■ Written task ■
Switch "named target" to "labeled item" in the lines of material from the line with "Yes (82, 1277)" through the end of the material, changing nothing else, and give back only those lines, leaving out the pictures.
>> Begin
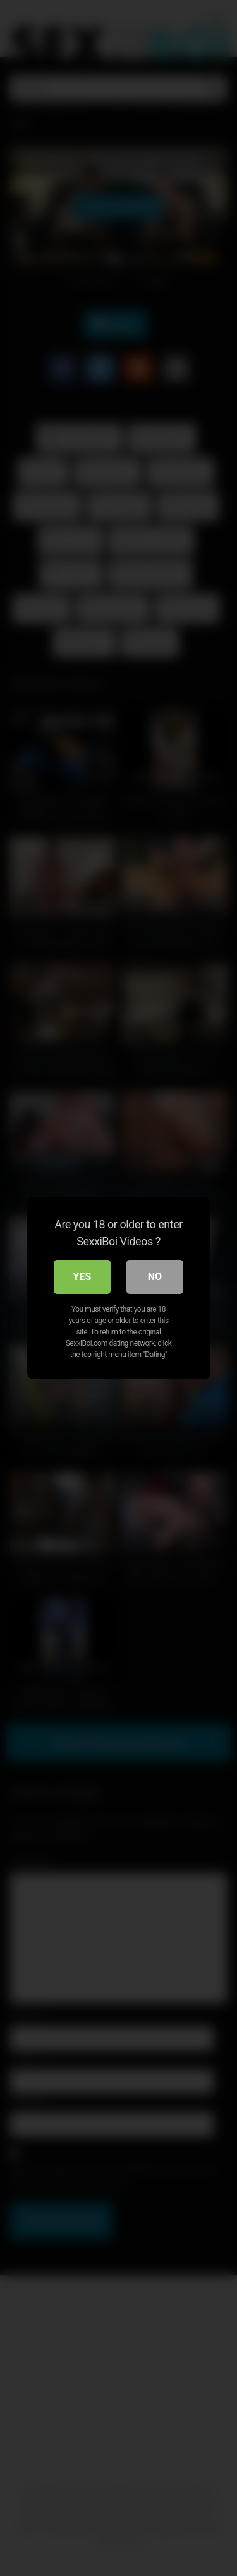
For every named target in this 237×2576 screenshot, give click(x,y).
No (155, 1277)
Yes (82, 1277)
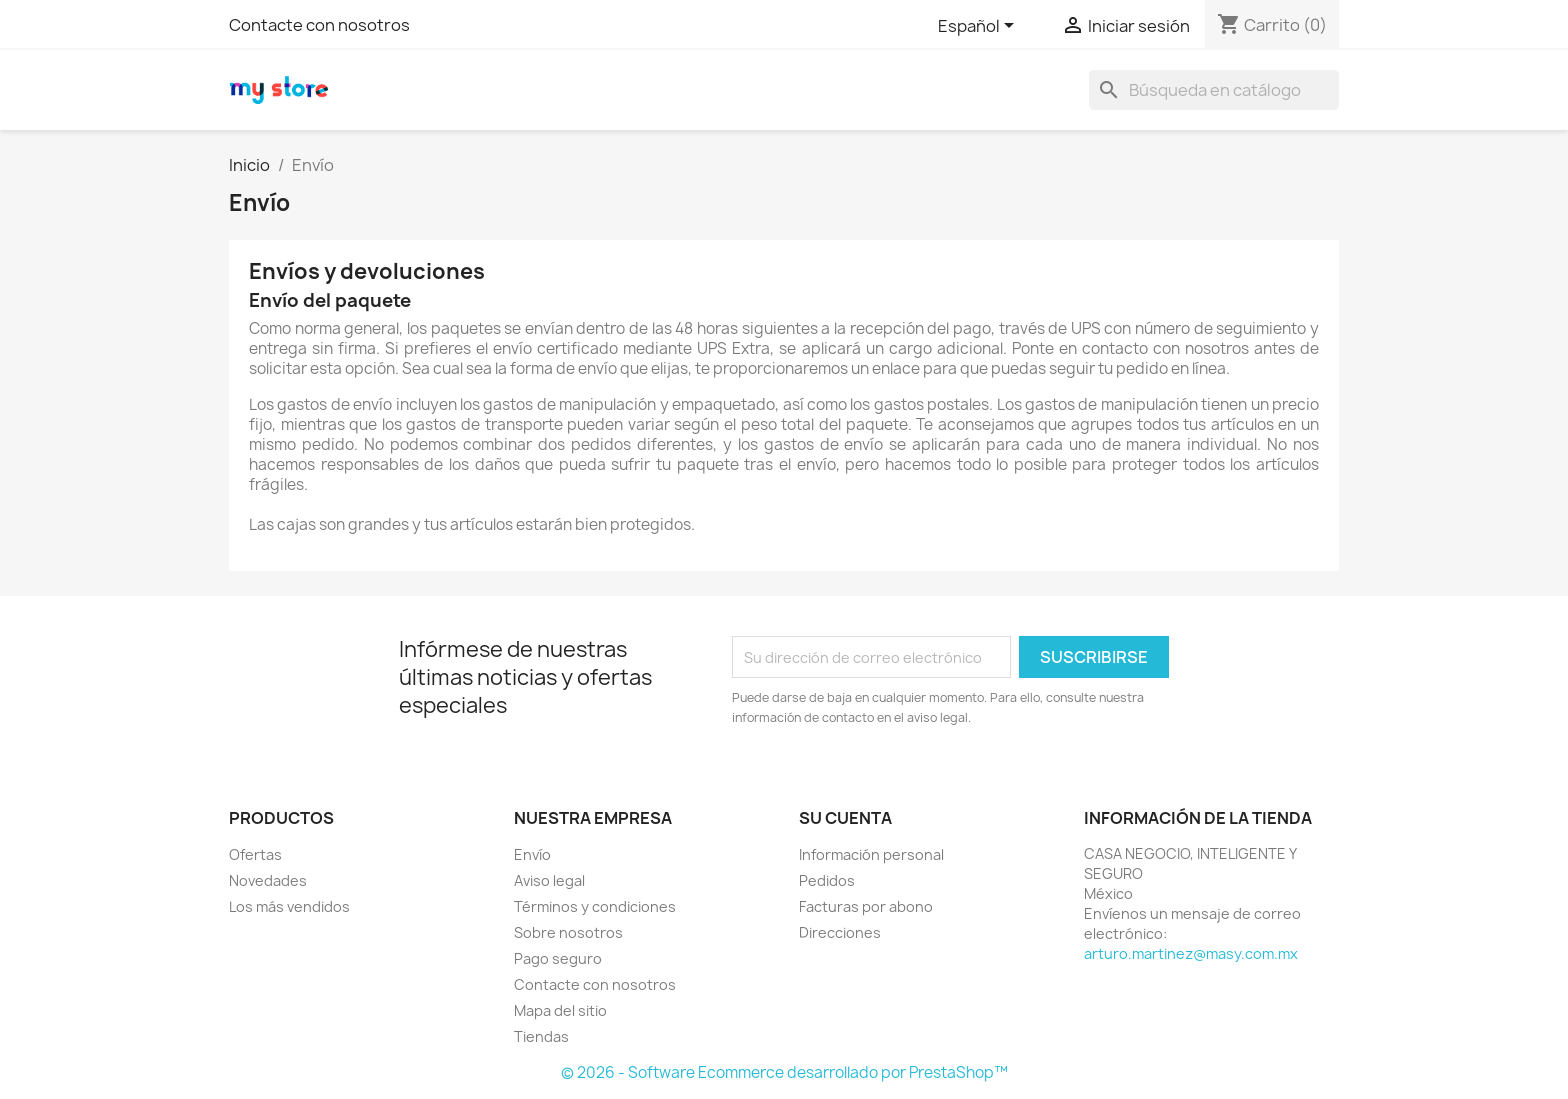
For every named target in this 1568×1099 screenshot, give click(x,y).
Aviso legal (549, 880)
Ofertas (255, 854)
>> End
■ Output for this exercise ■
Yes (82, 1277)
For every labeled item in this 1568×1099 screenshot, give click(x,y).
Aviso legal (549, 880)
Ofertas (255, 854)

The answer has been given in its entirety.